### Instructions for the task
Copy every line of the records that includes the word "will".

◇ ◇ ◇ ◇ ◇ ◇ ◇

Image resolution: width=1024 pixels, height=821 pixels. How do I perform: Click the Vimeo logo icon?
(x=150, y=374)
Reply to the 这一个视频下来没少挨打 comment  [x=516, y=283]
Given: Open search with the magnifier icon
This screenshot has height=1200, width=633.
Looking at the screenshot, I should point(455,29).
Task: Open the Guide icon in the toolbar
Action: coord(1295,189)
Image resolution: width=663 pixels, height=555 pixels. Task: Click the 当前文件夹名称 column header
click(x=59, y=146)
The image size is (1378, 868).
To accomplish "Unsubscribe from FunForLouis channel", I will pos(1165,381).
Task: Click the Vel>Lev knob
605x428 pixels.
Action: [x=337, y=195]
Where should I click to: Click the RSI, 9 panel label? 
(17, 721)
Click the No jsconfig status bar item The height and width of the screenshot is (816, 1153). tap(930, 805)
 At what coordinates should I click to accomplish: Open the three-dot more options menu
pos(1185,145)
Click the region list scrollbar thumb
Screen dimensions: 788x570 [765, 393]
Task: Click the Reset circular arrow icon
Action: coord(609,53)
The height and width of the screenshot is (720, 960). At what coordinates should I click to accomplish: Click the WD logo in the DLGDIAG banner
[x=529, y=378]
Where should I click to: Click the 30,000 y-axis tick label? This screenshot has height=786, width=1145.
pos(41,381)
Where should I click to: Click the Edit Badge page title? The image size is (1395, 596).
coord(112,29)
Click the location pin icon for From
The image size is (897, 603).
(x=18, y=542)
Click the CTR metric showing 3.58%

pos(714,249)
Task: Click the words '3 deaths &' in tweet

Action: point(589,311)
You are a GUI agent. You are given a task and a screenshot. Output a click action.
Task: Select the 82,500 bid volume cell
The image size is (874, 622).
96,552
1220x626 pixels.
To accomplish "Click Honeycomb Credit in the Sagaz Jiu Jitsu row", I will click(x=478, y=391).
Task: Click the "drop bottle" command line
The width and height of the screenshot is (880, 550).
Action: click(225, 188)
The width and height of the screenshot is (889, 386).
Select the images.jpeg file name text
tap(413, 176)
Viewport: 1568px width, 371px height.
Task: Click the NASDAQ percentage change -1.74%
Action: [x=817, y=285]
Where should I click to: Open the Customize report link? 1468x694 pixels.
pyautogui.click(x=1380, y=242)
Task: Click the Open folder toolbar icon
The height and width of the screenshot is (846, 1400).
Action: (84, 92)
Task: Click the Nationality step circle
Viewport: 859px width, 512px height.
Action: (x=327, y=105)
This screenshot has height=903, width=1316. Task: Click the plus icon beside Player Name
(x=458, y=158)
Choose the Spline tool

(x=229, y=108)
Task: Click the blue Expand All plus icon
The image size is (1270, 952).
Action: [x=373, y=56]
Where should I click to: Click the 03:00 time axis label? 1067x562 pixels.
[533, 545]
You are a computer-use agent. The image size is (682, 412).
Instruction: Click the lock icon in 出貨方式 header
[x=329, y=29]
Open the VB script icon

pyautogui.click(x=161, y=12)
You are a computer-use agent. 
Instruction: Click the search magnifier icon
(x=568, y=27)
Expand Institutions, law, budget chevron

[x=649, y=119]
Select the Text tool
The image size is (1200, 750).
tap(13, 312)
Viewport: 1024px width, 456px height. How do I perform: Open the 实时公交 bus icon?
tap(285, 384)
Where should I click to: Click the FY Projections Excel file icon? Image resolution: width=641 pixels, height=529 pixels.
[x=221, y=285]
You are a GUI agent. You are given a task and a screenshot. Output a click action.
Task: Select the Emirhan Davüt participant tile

◇ ◇ ◇ ◇ ◇ ◇ ◇

### Solution for this exercise
To accomplish "Unsubscribe from FunForLouis channel", I will pos(1165,381).
To accomplish "Click Honeycomb Credit in the Sagaz Jiu Jitsu row", I will click(x=478, y=391).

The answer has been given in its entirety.